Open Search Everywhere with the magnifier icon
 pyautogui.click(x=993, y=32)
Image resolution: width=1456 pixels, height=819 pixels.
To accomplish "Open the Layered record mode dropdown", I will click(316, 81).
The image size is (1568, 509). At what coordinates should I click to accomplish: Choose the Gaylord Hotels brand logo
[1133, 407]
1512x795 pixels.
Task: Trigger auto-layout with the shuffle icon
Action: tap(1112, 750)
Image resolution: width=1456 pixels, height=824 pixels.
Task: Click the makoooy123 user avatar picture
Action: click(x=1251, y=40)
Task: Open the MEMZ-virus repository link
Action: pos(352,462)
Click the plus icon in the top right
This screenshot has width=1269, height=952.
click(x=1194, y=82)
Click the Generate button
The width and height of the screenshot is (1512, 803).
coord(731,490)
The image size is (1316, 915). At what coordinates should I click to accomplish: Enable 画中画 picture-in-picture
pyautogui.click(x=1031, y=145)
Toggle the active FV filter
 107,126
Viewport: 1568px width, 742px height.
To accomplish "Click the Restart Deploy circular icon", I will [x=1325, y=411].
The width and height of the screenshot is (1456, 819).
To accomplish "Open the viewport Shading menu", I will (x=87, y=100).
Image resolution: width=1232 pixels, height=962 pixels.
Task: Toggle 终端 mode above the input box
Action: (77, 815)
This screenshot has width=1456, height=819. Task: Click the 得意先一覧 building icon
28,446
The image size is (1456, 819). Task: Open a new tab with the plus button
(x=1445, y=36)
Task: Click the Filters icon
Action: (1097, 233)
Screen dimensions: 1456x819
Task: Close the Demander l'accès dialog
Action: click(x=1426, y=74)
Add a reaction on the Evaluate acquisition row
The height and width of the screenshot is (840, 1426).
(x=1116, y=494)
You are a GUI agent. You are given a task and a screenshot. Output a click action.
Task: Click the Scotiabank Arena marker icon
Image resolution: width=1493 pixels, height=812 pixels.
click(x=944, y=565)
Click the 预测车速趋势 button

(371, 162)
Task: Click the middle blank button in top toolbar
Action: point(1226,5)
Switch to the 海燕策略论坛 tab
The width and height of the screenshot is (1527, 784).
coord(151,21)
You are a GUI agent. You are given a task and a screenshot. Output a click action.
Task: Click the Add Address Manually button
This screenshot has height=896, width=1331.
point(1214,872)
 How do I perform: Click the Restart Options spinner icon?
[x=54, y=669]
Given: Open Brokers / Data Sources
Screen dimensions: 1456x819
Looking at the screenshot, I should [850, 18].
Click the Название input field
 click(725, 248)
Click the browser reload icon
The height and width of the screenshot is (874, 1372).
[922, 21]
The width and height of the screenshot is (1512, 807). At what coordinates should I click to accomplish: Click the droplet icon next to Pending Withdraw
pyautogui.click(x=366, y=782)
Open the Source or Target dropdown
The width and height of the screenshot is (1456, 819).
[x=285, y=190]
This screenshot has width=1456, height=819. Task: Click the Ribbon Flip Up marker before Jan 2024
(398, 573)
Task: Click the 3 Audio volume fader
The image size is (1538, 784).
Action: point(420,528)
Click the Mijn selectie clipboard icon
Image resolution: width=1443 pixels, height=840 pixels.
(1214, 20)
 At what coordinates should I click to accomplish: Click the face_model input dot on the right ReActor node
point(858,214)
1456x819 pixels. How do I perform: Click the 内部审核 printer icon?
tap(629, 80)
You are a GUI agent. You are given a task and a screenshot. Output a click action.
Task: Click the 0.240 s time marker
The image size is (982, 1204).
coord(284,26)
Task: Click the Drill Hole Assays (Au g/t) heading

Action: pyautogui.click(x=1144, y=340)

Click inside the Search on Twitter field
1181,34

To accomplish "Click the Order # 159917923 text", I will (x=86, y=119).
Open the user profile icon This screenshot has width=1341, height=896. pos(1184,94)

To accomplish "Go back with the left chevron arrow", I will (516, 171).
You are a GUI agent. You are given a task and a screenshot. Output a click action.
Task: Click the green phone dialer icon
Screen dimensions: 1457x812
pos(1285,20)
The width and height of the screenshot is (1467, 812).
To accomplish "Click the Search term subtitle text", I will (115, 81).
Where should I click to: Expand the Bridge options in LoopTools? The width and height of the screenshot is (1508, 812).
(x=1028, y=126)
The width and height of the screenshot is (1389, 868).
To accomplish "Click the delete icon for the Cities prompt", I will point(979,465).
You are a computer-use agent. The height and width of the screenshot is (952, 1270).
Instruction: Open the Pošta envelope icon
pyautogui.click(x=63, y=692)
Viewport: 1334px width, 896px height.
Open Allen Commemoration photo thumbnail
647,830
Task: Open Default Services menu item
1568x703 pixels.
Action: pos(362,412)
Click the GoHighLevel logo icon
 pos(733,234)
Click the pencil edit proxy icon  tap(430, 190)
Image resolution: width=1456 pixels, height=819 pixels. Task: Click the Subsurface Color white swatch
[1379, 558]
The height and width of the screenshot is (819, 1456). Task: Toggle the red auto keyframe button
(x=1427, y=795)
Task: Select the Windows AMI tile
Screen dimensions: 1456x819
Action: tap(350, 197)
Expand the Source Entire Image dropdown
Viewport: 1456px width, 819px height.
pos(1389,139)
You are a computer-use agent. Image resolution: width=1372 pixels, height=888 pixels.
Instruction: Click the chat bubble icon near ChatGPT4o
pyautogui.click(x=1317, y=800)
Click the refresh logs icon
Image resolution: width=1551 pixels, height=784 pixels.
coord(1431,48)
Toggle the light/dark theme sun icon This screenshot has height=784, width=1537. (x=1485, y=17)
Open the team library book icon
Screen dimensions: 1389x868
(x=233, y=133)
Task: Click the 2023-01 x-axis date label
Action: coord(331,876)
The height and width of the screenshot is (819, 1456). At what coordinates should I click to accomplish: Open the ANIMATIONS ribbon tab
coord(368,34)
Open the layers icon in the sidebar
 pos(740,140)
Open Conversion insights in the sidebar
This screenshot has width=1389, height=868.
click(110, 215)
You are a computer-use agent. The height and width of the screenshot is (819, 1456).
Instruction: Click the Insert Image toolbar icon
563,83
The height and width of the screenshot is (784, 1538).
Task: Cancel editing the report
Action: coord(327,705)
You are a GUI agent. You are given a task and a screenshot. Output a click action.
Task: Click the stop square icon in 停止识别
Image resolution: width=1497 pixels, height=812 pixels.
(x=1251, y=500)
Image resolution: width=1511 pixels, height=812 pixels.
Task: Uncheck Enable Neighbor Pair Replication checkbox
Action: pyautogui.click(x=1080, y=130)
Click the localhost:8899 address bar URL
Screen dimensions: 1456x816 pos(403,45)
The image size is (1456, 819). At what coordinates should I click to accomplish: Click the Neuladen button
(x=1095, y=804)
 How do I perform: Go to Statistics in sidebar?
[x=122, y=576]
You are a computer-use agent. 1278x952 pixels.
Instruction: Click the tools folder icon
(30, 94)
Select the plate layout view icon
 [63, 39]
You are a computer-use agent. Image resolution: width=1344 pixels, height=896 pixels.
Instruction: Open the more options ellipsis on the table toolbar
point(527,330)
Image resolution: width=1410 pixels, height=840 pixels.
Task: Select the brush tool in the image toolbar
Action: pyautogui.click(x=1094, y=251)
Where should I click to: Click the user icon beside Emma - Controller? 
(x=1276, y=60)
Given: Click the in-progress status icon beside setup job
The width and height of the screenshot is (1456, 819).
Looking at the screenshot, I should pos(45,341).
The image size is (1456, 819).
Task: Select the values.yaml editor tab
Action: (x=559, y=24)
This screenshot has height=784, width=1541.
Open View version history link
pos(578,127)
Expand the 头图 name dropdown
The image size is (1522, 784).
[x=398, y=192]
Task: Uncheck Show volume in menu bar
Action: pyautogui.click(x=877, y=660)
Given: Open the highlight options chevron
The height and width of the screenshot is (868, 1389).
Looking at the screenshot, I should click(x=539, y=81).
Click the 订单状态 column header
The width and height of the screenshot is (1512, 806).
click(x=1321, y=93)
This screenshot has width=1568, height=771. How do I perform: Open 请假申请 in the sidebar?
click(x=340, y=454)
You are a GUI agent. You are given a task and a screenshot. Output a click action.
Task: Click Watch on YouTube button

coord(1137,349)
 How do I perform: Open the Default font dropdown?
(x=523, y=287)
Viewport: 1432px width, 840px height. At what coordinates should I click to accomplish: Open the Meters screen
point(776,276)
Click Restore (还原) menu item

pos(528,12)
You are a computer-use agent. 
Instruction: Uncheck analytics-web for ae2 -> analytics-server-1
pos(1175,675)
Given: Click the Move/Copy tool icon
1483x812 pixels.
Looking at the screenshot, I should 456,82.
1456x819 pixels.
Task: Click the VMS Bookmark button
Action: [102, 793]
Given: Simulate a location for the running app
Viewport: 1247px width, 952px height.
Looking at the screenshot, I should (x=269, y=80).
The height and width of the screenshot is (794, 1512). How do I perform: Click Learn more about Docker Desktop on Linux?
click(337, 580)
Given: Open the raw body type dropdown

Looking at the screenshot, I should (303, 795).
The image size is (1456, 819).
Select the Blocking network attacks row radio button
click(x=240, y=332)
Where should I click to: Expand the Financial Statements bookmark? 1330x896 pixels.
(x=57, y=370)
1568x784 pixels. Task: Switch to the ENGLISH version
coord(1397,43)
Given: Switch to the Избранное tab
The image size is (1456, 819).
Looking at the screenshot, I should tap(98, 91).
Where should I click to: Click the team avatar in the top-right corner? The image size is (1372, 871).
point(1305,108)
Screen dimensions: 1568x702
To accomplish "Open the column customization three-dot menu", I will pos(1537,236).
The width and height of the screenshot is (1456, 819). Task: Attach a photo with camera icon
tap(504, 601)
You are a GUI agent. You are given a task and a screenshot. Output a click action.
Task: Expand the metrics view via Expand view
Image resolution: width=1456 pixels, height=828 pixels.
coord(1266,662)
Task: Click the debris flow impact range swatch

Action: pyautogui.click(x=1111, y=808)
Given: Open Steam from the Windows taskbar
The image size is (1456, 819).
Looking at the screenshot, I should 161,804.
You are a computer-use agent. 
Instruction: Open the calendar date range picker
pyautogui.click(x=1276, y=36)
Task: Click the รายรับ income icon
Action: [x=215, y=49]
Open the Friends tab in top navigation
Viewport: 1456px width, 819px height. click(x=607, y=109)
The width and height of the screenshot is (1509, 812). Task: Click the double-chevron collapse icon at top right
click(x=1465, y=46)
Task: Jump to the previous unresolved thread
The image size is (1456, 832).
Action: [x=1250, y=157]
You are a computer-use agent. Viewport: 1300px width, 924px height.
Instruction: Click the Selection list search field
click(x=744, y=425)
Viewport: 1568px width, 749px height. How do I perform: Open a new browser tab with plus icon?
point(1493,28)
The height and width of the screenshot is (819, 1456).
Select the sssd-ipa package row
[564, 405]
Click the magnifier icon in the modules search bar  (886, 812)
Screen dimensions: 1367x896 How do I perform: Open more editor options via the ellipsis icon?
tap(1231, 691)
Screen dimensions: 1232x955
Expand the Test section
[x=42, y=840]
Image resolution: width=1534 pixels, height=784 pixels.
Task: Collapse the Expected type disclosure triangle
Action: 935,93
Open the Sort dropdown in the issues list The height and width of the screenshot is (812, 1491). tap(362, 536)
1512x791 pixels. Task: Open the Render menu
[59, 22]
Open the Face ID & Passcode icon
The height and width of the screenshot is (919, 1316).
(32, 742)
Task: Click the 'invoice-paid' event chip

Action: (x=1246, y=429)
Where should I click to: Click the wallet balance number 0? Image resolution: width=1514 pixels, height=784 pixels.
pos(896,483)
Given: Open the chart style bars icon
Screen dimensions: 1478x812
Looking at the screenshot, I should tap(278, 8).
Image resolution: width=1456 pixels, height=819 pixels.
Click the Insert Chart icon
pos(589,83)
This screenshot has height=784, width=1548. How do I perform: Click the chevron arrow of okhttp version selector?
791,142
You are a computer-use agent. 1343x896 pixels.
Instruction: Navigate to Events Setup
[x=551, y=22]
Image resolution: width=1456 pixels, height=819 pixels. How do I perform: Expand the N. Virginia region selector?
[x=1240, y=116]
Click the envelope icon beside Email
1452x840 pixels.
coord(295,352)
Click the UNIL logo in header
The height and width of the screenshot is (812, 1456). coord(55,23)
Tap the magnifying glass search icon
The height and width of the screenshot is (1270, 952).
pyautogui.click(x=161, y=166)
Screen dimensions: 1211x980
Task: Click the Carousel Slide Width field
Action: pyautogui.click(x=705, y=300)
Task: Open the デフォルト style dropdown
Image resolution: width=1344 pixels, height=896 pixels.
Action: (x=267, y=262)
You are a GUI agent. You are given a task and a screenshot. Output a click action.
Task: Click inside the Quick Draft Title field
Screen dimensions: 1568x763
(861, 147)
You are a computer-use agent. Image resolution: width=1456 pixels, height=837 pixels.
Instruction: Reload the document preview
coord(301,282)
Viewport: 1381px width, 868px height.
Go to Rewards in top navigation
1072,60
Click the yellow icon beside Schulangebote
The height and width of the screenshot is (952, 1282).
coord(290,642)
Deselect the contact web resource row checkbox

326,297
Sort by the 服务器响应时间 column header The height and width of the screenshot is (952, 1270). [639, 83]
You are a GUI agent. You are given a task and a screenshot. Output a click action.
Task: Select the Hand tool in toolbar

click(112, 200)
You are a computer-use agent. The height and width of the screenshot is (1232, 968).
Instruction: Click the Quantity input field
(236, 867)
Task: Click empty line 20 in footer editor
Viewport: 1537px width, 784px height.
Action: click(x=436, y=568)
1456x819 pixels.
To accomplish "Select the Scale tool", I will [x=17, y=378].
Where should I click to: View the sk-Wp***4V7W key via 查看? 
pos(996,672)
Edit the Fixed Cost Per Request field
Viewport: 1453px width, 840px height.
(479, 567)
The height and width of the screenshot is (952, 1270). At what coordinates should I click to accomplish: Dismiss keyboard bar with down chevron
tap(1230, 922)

_ _ _ _ _ _ _

WHAT THE EXERCISE ASKS:
Pull out every line in the data above that has the word "Windows".

TASK ANSWER:
Task: Select the Windows AMI tile
Given: Open Steam from the Windows taskbar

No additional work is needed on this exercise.